[Opening Input data section]

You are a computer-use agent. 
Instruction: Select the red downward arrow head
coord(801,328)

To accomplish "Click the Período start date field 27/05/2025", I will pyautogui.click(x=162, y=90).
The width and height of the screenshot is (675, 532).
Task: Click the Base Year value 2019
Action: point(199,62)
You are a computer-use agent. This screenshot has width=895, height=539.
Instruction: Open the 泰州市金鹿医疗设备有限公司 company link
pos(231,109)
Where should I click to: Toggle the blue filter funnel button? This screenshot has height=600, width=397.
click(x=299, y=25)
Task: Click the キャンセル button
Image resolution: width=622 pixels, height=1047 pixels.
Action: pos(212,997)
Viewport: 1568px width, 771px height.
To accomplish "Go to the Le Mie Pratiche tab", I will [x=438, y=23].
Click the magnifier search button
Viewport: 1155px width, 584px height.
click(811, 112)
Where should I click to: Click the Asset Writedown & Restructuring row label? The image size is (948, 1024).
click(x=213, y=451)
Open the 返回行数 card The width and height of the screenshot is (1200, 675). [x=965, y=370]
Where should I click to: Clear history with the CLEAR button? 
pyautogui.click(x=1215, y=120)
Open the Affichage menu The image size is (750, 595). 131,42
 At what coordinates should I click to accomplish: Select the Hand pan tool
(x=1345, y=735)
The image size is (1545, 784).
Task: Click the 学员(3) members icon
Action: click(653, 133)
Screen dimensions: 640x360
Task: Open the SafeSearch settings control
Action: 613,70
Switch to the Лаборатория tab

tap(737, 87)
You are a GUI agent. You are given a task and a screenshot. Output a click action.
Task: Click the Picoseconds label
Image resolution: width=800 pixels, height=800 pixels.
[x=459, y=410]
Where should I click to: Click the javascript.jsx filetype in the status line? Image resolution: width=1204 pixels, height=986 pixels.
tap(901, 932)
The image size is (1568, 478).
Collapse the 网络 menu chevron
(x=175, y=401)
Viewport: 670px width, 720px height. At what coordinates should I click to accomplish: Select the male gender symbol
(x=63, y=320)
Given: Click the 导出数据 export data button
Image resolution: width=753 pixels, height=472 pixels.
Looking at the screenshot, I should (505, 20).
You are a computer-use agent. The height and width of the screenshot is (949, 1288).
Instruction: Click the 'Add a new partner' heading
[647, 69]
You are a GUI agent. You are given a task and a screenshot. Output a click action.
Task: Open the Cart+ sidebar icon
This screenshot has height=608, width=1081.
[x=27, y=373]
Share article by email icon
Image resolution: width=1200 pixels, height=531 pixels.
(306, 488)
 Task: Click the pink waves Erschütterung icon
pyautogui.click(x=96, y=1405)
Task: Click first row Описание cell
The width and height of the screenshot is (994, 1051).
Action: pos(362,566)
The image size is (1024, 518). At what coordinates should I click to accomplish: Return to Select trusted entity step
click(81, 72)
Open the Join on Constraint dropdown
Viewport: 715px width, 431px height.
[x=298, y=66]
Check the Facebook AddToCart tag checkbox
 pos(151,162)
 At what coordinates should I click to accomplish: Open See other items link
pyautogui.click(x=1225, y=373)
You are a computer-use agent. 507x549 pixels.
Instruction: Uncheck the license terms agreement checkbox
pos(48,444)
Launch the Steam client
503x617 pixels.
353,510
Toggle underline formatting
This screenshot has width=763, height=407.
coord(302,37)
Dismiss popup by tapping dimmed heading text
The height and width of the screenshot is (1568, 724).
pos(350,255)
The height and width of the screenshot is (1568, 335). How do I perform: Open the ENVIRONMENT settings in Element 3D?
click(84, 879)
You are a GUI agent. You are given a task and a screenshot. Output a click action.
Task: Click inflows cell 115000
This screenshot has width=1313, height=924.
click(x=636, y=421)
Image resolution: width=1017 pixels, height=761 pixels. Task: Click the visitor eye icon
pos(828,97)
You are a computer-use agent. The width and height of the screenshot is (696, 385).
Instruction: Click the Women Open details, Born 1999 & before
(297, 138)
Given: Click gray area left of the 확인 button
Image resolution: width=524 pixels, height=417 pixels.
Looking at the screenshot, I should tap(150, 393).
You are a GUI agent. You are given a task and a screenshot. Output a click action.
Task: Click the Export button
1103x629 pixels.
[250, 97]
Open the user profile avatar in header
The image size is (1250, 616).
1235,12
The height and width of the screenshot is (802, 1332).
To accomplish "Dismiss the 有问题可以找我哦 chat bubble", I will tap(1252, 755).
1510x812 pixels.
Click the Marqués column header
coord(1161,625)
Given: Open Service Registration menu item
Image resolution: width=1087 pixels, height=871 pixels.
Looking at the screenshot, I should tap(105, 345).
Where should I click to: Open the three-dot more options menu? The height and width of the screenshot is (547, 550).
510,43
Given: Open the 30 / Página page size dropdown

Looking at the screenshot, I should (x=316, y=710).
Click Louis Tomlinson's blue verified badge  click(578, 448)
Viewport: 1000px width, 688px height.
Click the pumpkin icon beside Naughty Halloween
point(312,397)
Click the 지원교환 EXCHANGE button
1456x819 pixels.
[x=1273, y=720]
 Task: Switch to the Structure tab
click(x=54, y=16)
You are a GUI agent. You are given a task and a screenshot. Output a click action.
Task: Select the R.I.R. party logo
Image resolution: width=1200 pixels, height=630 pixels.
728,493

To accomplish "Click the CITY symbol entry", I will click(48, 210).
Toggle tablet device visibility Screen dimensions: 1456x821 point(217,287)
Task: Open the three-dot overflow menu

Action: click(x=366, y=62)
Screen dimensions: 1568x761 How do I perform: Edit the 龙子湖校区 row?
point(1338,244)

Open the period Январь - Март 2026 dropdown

[Closing Input data section]

Exercise: Taking the entries above, print exactly the lines starting at the line with "Where should I click to: Click the Asset" and ending at the line with "Open the 返回行数", both included.

The completed task:
Where should I click to: Click the Asset Writedown & Restructuring row label? The image size is (948, 1024).
click(x=213, y=451)
Open the 返回行数 card The width and height of the screenshot is (1200, 675). [x=965, y=370]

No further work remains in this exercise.